** EXERCISE AIM **
Please copy the stretch of the report on the Iraq-Kuwait border from "On Wednesday, the" through "Gulf Arab states." word for word.

[SELECTED TEXT — start]

SAFWAN, IRAQ, OCT 5: Over 2,000 STATELESS Arabs approached Iraq's border with Kuwait on Thursday in a bid to return to the northern Gulf emirate Baghdad's troops invaded a decade ago.

"Kuwait is our home...no matter how long it will take...Kuwait will return to us," they chanted.

"Today we are among our brothers in Iraq and tomorrow we will be among our relatives in Kuwait," said a banner carried by demonstrators who approached the U N demarcated border.

Loudspeakers aired Kuwaiti songs while Kuwaiti helicopters hovered overhead.

Kuwait on Tuesday put police on alert along its border with former occupier to confront what it said was the massing of Iraqi intelligence agents.

Around 3,000 stateless Arabs known as Bedoun, including some who claim to be Kuwaitis, have pitched tents along the border in the Iraqi section of a demilitarized zone (DMZ), patrolled by the United Nations.

Kuwait fears they may try to sweep across the frontier, acting on orders from Baghdad, officials said.

Defence sources said the Bedoun are accompanied by Iraqi police, who are allowed into the DMZ in limited numbers and with light arms.

On Wednesday, the Bedoun threatened to use force to back their demands to return to Kuwait.

Tensions between Iraq and Kuwait have mounted since Baghdad in August celebrated the 10th anniversary of its move into its small oil-rich southern neighbour.

Iraq has accused Kuwait of stealing its oil from a border area, a charge Kuwait denies. The United States, which led the 1991 war that drove Iraq's forces from the Emirate, has warned Baghdad it would use force if it threatened Gulf Arab states.

Bedoun, the Arabic word for "without", is used in Kuwait to describe stateless people who live in Kuwait and say they are Kuwaitis. How to deal with them is one of the emirate's most complicated and sensitive internal issues.

Kuwait says thousands of Iraqis who once lived in Kuwait claiming to be Kuwaitis fled with Iraqi troops at the end of the Gulf War in 1991 after having supported Iraq's invasion.

[SELECTED TEXT — finish]
[DATA UNDER STUDY — start]

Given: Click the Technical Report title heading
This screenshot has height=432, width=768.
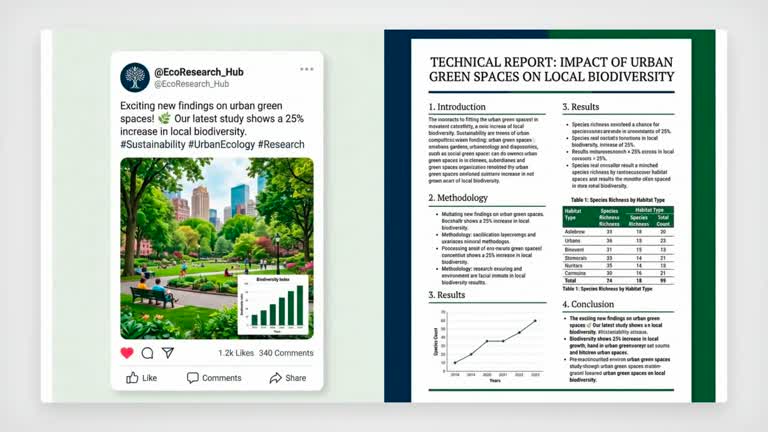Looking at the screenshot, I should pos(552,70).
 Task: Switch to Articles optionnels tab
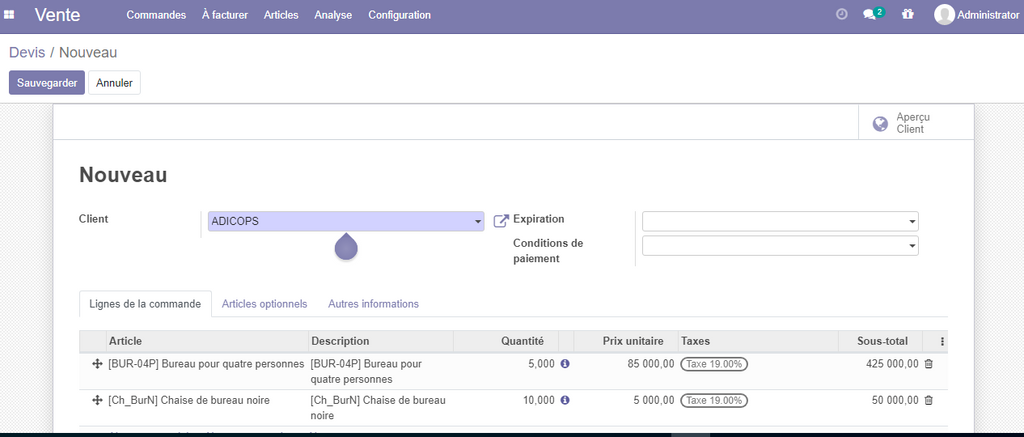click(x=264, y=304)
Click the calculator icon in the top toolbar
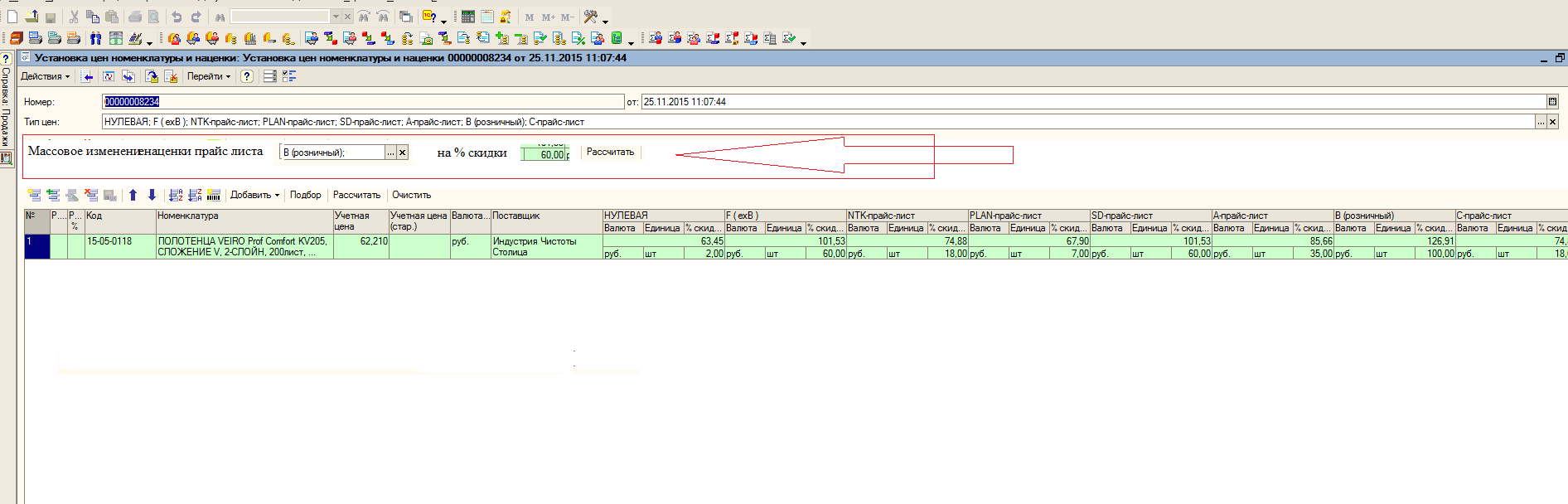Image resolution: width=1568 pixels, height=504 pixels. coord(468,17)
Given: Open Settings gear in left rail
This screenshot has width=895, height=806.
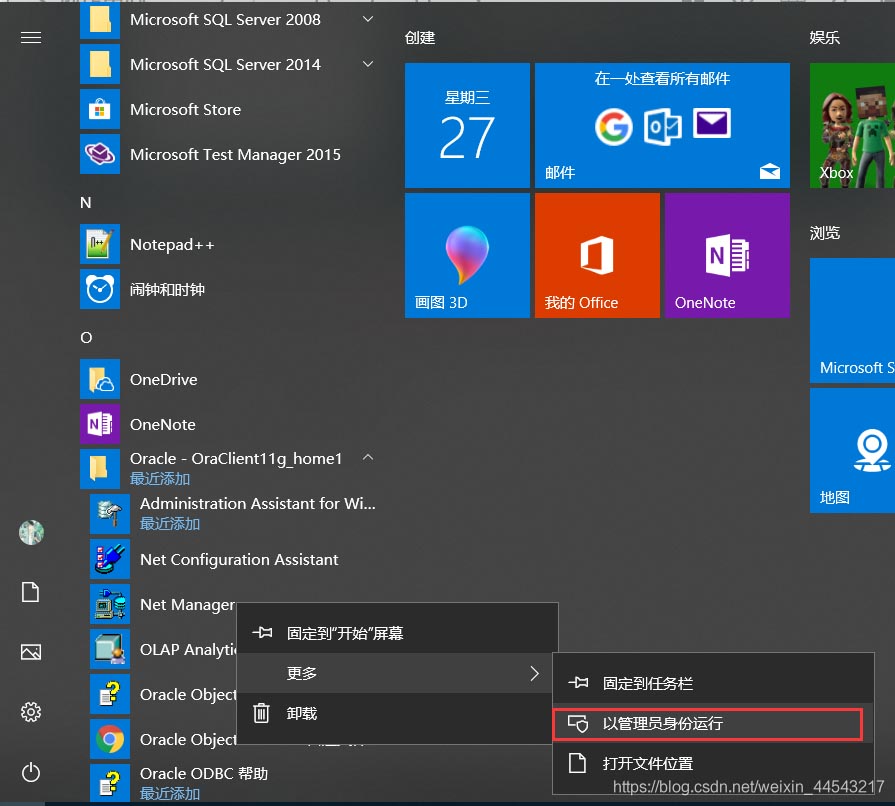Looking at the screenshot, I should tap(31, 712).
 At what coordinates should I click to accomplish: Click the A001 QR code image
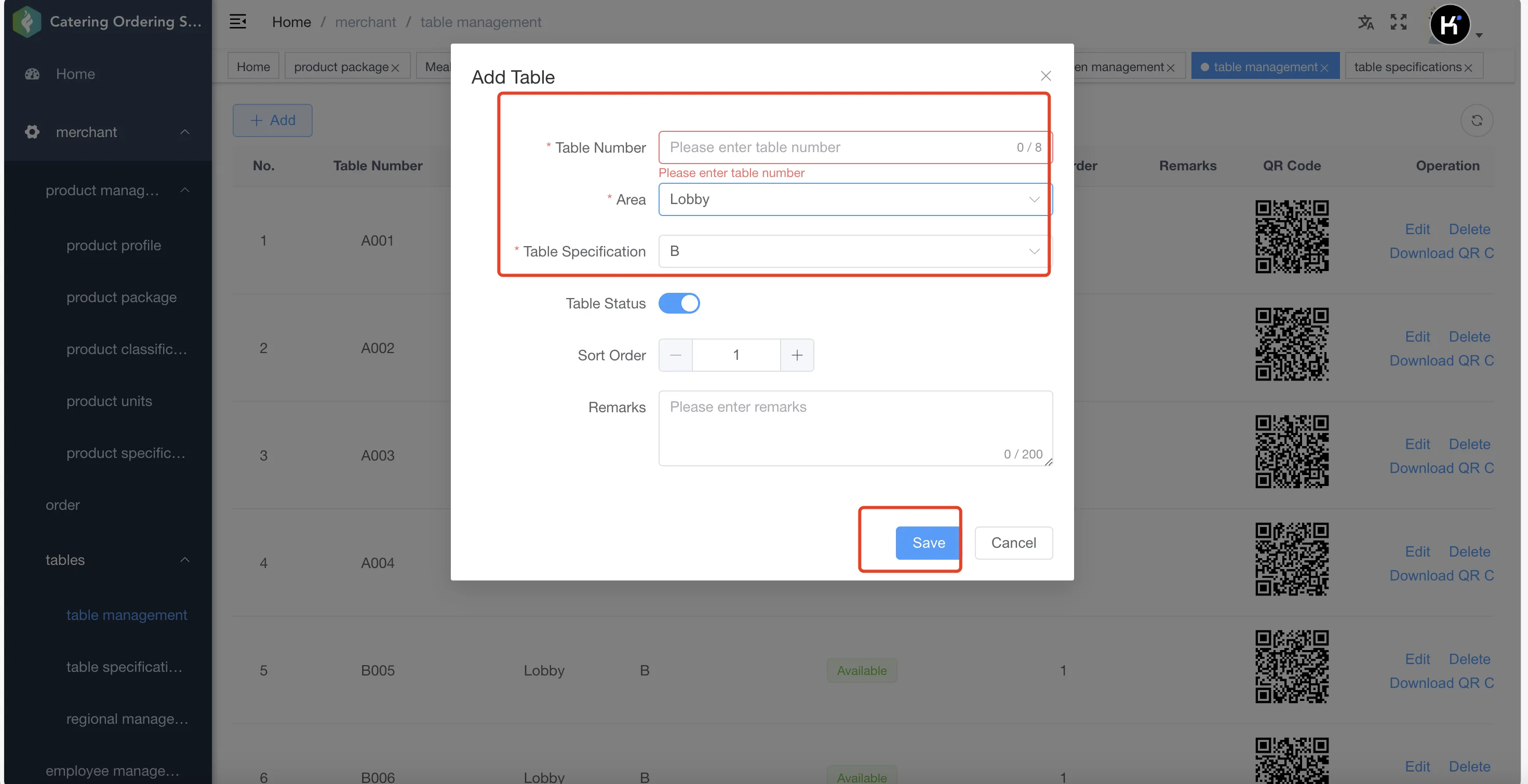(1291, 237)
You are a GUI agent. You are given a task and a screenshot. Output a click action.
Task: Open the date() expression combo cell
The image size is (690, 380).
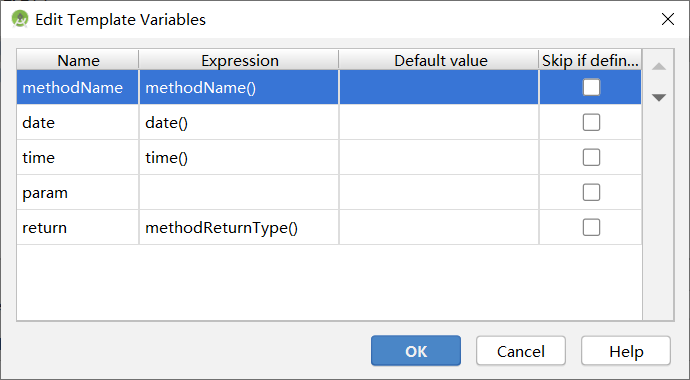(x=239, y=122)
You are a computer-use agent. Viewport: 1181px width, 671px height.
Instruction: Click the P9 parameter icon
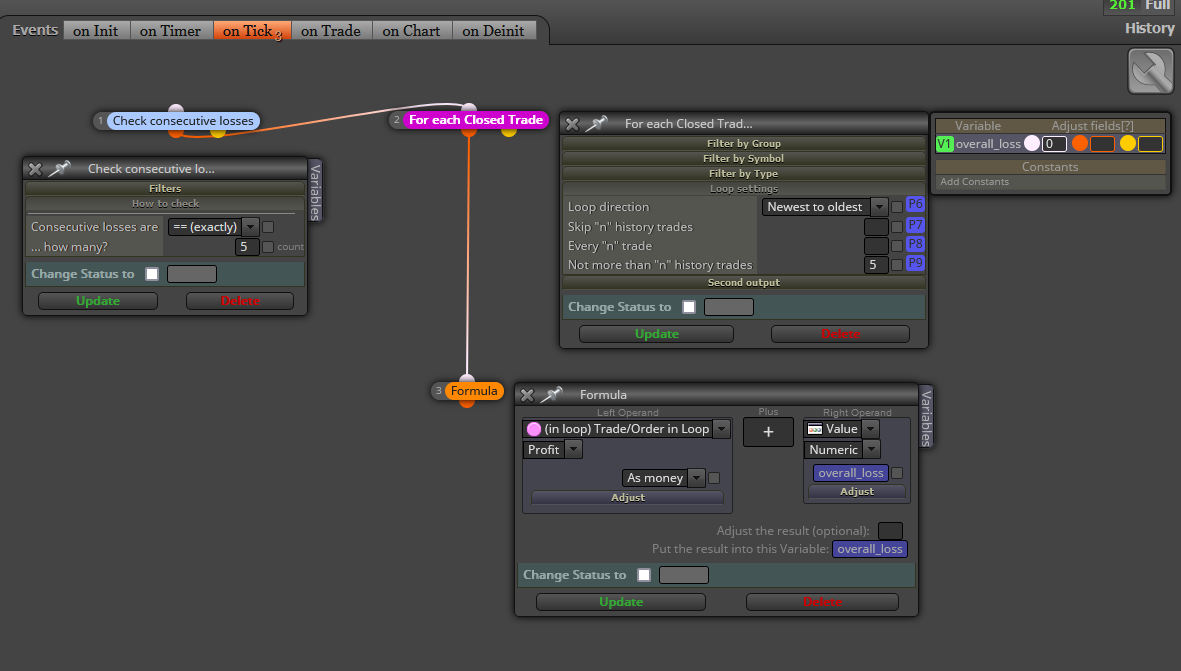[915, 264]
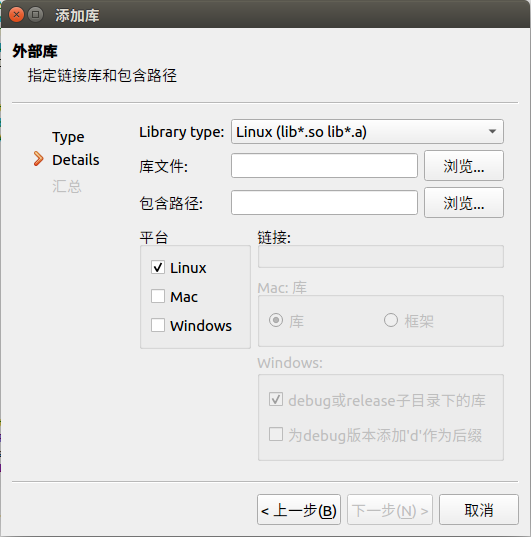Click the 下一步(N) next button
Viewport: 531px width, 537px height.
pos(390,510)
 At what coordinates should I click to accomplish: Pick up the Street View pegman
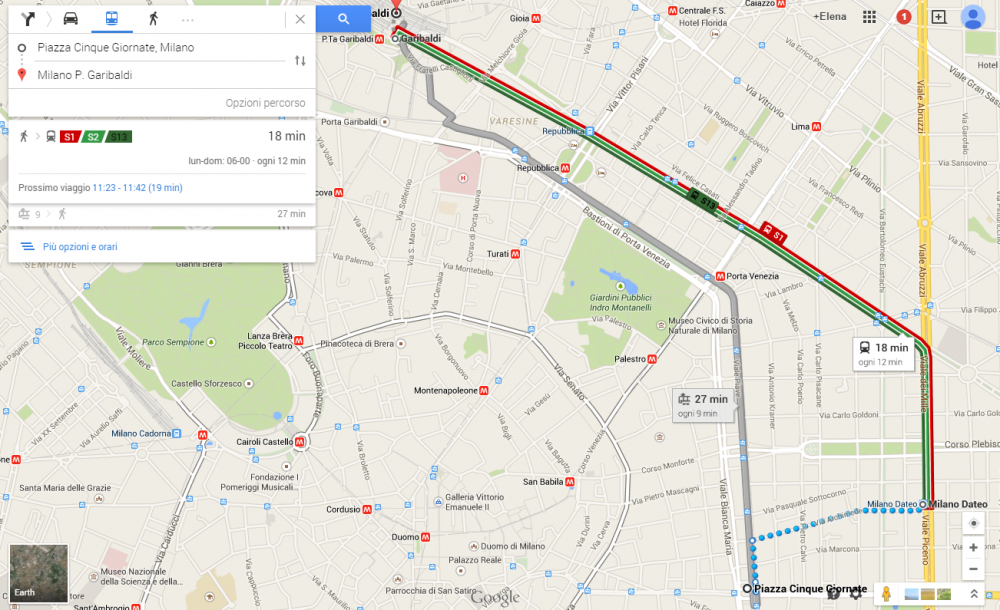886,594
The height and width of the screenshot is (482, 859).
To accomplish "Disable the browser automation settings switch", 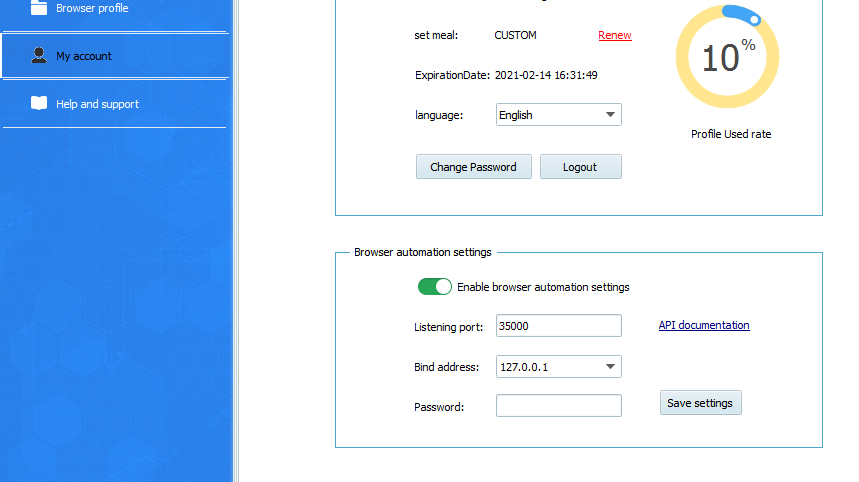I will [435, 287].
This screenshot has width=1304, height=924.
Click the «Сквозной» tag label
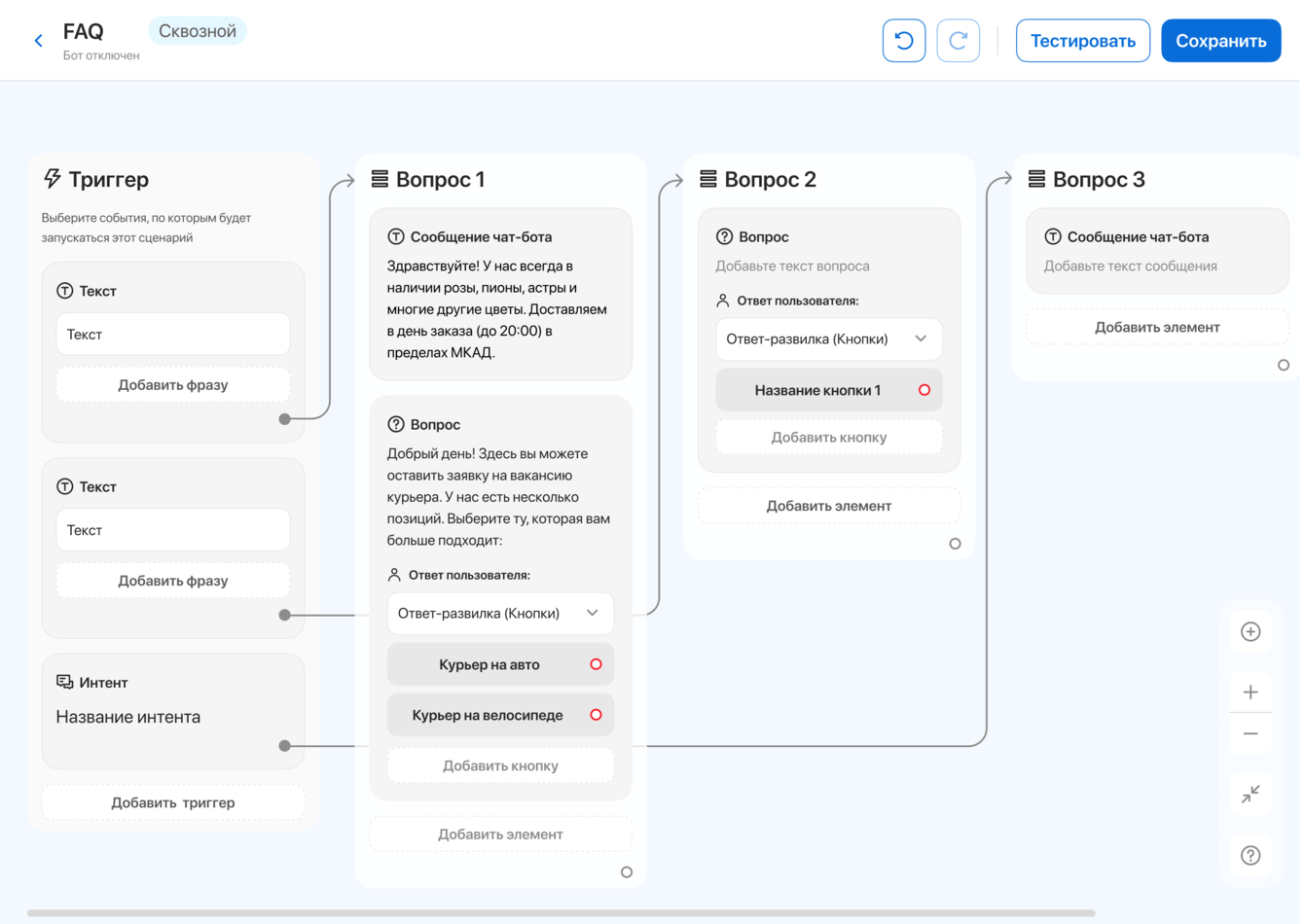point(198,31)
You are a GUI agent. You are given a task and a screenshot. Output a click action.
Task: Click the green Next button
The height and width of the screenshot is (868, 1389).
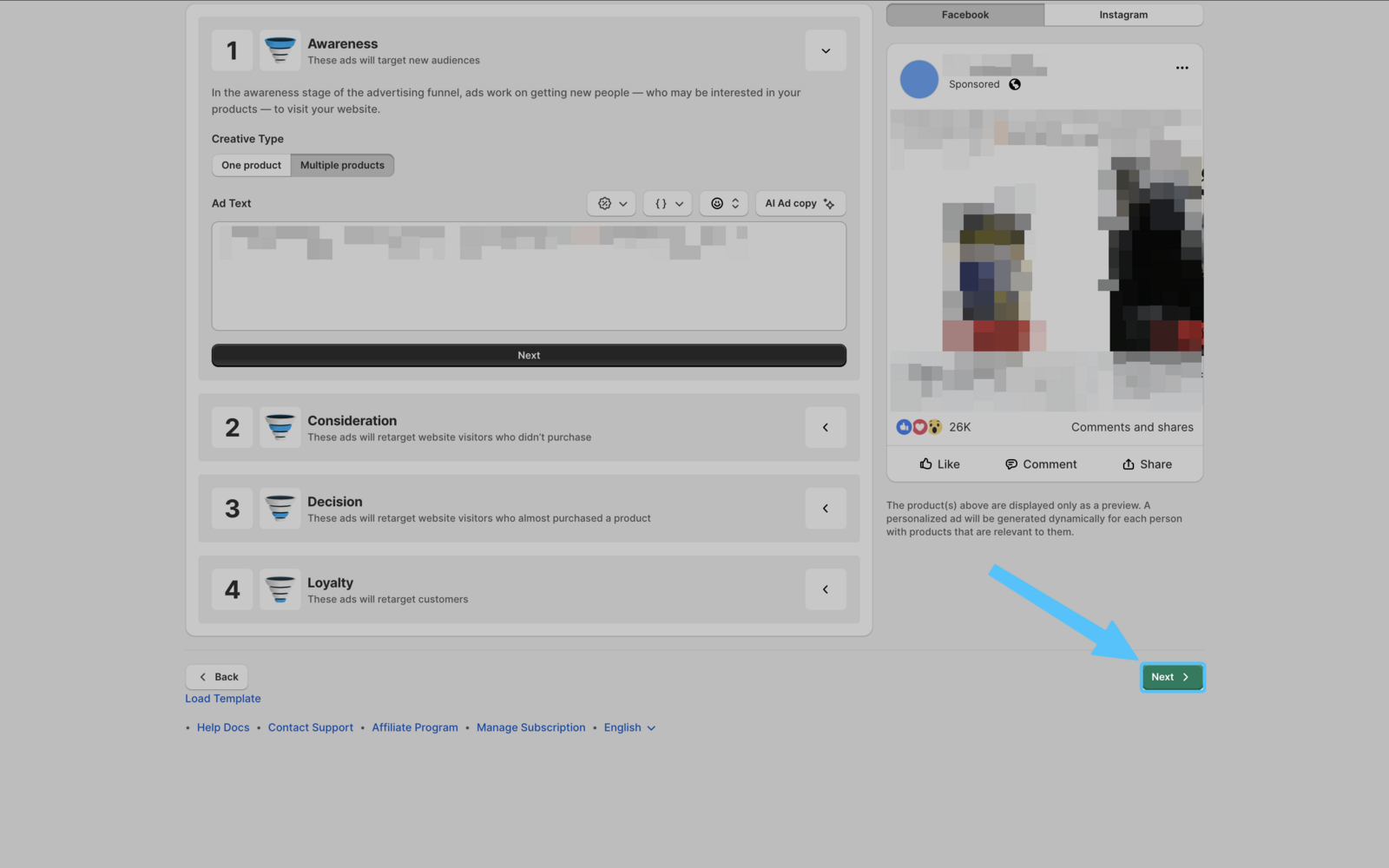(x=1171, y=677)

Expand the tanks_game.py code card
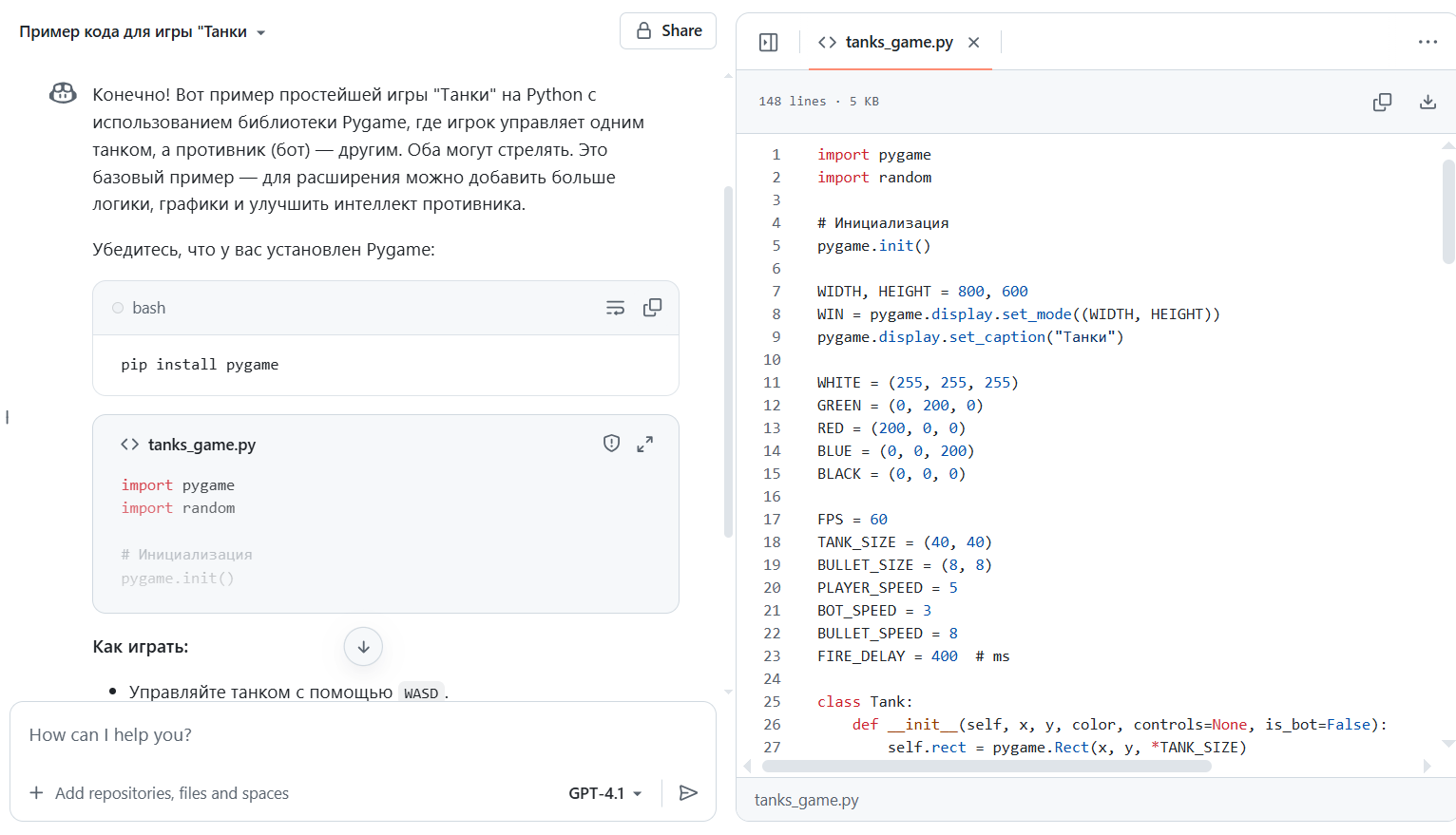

[DATA UNDER STUDY — finish]

** ANSWER TO THIS PROBLEM **
On Wednesday, the Bedoun threatened to use force to back their demands to return to Kuwait.

Tensions between Iraq and Kuwait have mounted since Baghdad in August celebrated the 10th anniversary of its move into its small oil-rich southern neighbour.

Iraq has accused Kuwait of stealing its oil from a border area, a charge Kuwait denies. The United States, which led the 1991 war that drove Iraq's forces from the Emirate, has warned Baghdad it would use force if it threatened Gulf Arab states.